Clinical pharmacists discuss medication reconciliation, medication therapy management and preventive care services like immunizations with the patient and make notes for their physician to discuss during follow-up appointments. They also track data for the intervention, including each time they contacted the patient, if the patient kept their appointments, and if/when the patient was readmitted to the hospital.

 

Measuring Success

atom Alliance analysts measure the pharmacist-directed transitional care intervention by the follow-up rate and the 30-day readmission rate. The follow-up rate shows the Medicare patients who spoke with the clinic contact, scheduled their follow-up appointment and attended that appointment, as opposed to not showing up for that critical first appointment after discharge. After beginning this targeted intervention, nearly 80 percent of the patients helped by the clinical pharmacist show up for their follow-up appointment.

“Getting patients to show up for that follow-up appointment is key to keeping them on track and out of the hospital,” Conner said. “This intervention places an emphasis on that follow-up visit, making it very effective.”

The 30-day readmission rate shows the Medicare patients who spoke with the clinical pharmacist, scheduled their follow-up appointment and were readmitted to the hospital within 30 days of being discharged initially. The Coalition has seen an almost 60 percent reduction in these types of readmissions since beginning the intervention in early 2013.

Looking Forward

The Coalition plans to continue this intervention in northeast Mississippi.

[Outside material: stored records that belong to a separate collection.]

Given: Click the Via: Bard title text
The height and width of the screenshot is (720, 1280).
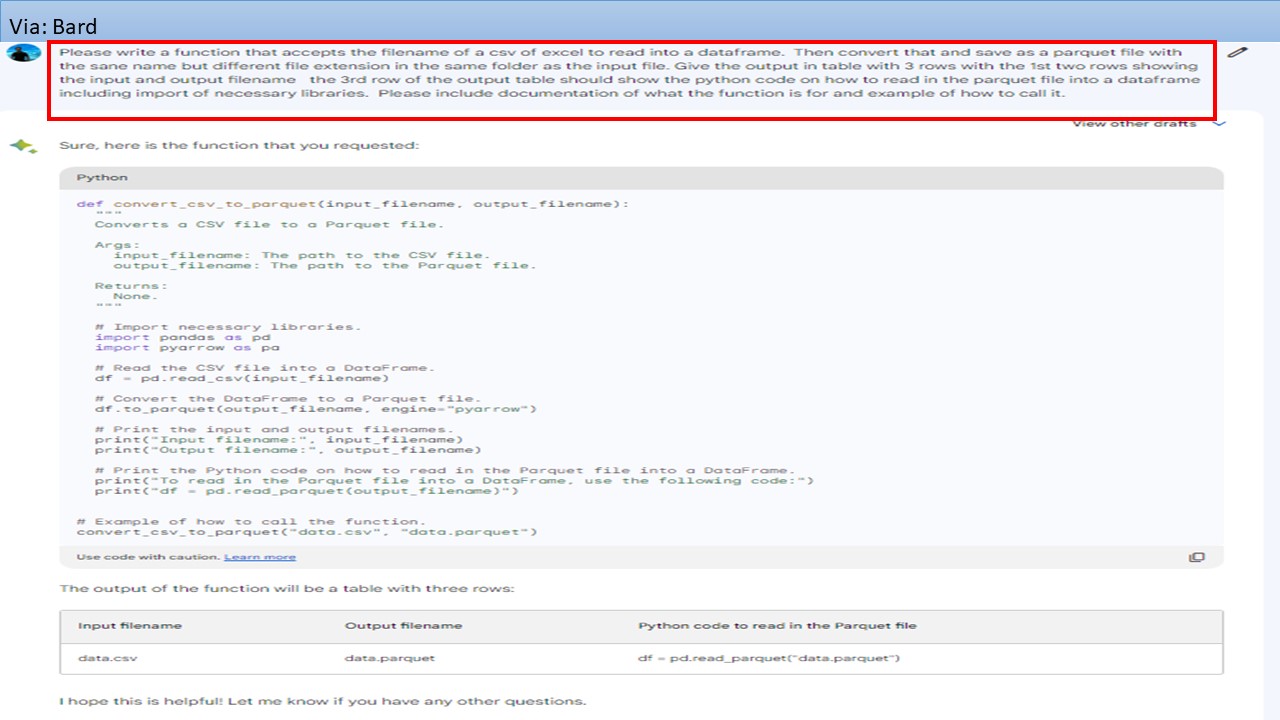Looking at the screenshot, I should click(x=53, y=27).
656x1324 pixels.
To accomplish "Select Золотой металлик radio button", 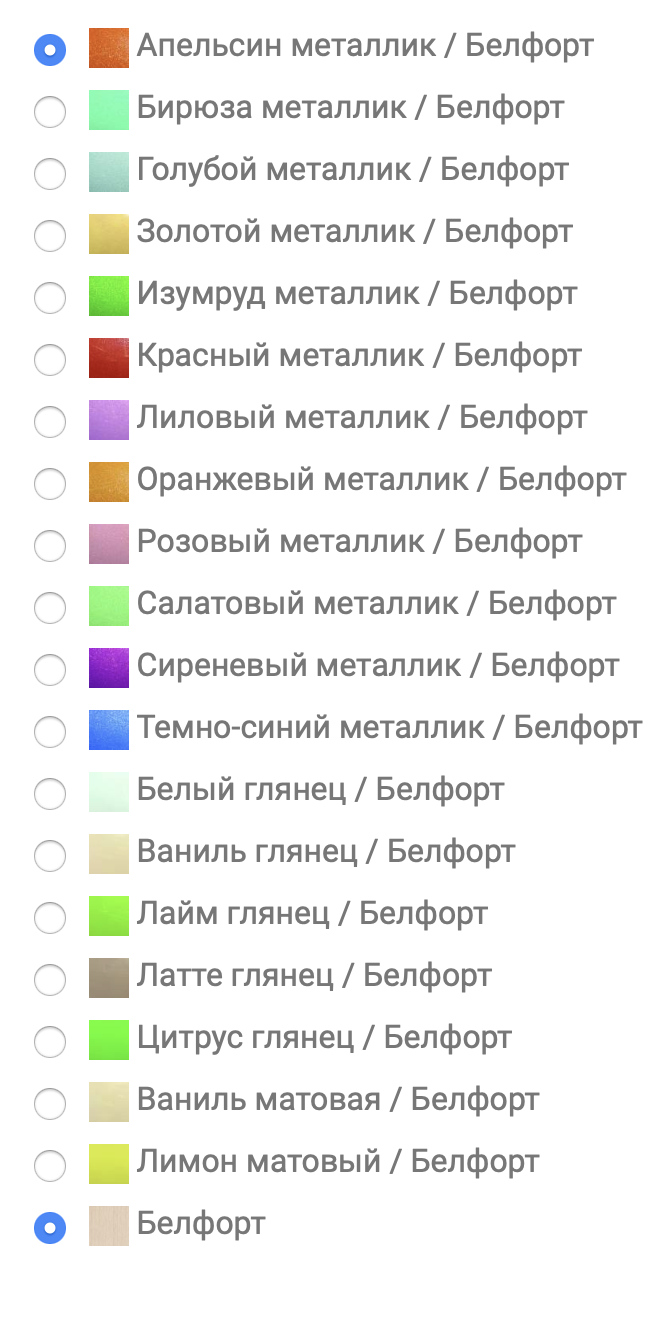I will pos(50,236).
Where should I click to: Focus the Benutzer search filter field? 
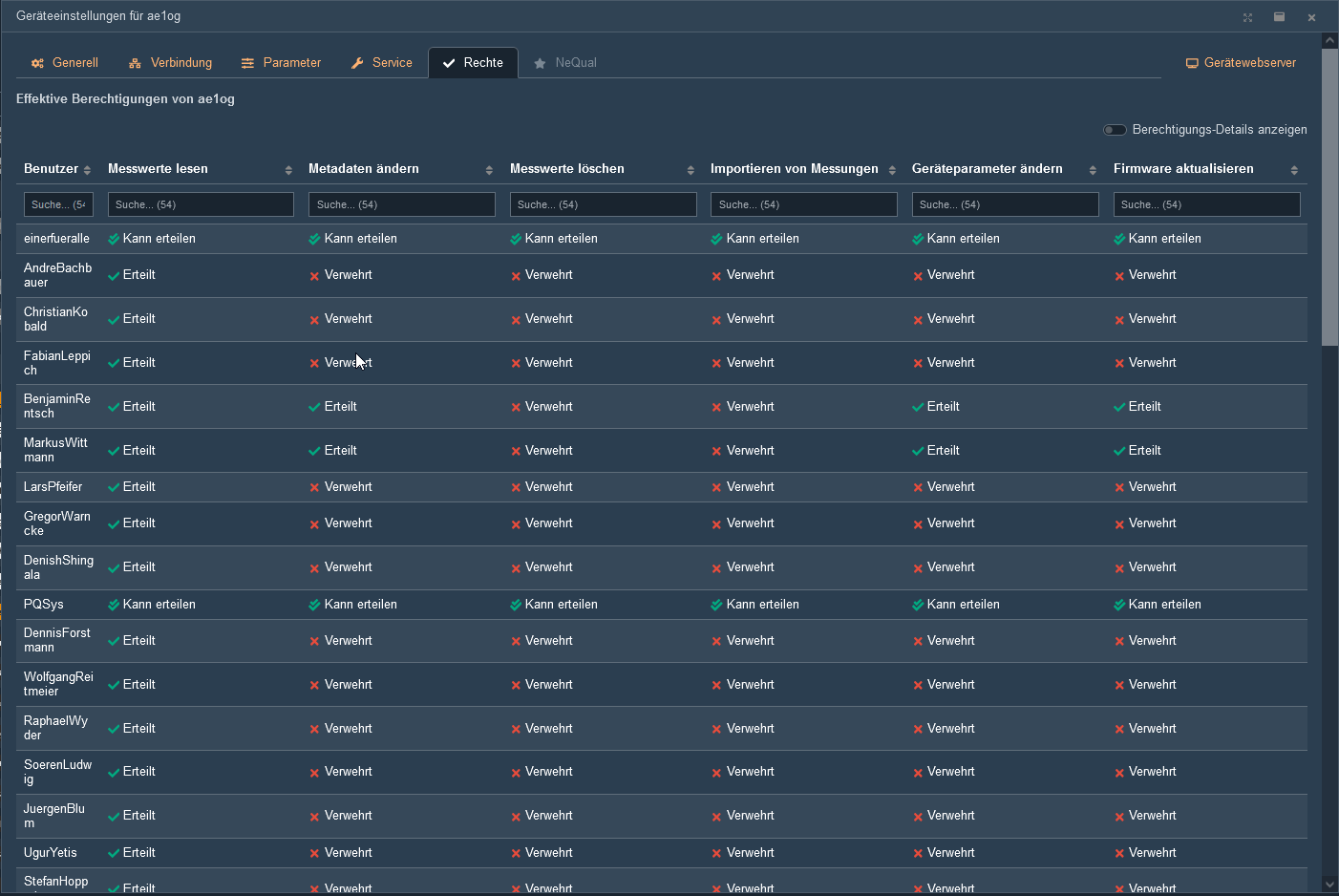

Conner has recommended the pharmacist/resident call a second time after the follow-up visit, particularly for those patients identified for high readmissions, for example, patients with alcohol misuse disorder or those that are non-compliant.

“We are thrilled with not only the success of this intervention but the fact that they have been able to maintain their success for several years by putting pharmacists at the forefront of care transitions,” Conner added. “It’s exciting to be able to impact these people with Medicare and avoid unnecessary hospital stays for almost 1,000 Mississippians so far.”